From examining the drawings, the authors of the study found that there were once 37 species of large mammals in Egypt. Today, there are only eight species remaining. The study's authors found that when there were many species of animals in the Nile, the extinction of any one species did not have a large effect on the entire ecosystem. However, now that there is much less diversity among animals in the present day, any extinction will have a larger impact on the ecosystem.

The authors found that once, 6,000 years ago, animals such as lions, hartebeests, and giraffes roamed the Egypt, but today most of these have become extinct in the region.

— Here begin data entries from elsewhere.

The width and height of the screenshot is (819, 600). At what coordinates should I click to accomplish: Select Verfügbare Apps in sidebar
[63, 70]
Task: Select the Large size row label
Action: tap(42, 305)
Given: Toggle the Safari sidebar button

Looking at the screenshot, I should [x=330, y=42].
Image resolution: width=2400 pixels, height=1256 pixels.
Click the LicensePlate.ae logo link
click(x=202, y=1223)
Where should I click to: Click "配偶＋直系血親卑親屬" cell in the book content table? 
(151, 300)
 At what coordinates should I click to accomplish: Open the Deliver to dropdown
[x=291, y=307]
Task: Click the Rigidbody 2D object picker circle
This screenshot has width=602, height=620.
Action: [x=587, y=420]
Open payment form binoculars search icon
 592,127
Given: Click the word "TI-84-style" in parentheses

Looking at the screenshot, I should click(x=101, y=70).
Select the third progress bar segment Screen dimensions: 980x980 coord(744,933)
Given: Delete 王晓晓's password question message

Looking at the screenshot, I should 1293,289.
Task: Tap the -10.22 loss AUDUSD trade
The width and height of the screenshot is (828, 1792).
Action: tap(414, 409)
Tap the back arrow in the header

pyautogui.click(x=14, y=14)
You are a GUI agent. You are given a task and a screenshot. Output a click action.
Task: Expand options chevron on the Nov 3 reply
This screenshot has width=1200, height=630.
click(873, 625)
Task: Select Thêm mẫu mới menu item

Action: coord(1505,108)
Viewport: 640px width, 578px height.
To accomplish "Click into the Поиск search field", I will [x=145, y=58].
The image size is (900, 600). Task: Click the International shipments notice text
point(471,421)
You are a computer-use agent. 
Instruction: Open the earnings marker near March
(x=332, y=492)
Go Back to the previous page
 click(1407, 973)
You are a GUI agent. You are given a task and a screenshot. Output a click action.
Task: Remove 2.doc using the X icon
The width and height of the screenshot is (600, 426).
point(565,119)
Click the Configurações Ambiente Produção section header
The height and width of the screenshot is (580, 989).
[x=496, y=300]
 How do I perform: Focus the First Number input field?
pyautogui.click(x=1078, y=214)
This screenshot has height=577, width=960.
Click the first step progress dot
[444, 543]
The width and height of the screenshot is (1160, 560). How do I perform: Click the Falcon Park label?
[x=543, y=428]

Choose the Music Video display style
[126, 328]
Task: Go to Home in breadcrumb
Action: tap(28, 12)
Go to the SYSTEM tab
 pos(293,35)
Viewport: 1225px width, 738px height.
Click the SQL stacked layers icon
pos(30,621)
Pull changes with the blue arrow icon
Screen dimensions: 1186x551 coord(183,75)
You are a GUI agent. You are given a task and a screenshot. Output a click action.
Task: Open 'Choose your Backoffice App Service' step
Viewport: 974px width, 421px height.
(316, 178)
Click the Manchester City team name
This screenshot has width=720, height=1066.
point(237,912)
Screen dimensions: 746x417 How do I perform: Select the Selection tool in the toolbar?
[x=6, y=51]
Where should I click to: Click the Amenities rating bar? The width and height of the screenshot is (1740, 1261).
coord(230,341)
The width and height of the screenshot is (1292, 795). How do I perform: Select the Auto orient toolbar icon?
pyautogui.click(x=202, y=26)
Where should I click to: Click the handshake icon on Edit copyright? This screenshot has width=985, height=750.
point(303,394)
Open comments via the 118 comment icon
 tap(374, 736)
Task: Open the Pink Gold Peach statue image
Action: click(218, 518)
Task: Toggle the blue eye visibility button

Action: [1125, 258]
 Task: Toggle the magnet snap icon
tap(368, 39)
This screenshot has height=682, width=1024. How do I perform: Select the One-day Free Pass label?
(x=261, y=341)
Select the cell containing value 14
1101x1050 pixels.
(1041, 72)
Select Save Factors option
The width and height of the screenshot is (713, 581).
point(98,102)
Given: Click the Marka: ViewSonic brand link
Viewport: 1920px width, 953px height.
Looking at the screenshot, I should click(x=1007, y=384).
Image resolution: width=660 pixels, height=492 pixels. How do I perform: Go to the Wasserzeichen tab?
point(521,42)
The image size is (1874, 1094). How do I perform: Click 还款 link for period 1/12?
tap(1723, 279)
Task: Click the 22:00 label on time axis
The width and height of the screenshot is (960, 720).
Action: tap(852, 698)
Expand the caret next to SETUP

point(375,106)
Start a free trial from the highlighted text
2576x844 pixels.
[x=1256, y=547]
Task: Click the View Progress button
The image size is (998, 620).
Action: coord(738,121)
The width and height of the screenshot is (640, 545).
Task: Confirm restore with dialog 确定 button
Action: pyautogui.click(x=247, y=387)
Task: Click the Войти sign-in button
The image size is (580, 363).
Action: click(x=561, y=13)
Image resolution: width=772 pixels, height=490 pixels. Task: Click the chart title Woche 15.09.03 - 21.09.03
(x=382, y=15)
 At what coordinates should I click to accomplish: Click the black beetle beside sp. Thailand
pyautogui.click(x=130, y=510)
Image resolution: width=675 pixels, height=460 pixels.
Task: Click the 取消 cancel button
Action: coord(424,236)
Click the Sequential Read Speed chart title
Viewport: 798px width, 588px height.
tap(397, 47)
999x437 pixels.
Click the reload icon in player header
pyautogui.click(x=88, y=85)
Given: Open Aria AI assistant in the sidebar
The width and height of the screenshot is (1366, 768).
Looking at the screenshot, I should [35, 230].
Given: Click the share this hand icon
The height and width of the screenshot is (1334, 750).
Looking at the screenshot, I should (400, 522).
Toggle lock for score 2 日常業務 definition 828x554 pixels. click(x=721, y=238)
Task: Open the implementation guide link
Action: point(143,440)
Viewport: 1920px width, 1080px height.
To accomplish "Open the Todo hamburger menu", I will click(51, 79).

"What was once a rich and diverse mammalian community is very different now," Justin Yeakel, lead author of the study, said. "As the number of species declined, one of the primary things that was lost was the ecological redundancy of the system." 

The study utilized the research of Dale Osborn, who extensively studied the animals of Ancient Egypt. He used various records left by Egyptians, such as ancient drawings and other evidence, to track species that lived in Egypt long ago. He laid out a database tracking when animals appeared in artwork and when they stopped appearing, implying that the animals had disappeared from the region.

Yeakel and co-author Nathaniel Dominy got the inspiration to begin the study four years ago when they visited an exhibit on Tutankhamun. They realized that the Egyptian drawings were based on things the people had seen, and that they had the potential to teach us about what the world was like in Ancient Egypt. The pair knew that Dale Osborn had compiled extensive information about the animals of Ancient Egypt, so they brainstormed ways to use that data and came up with this study.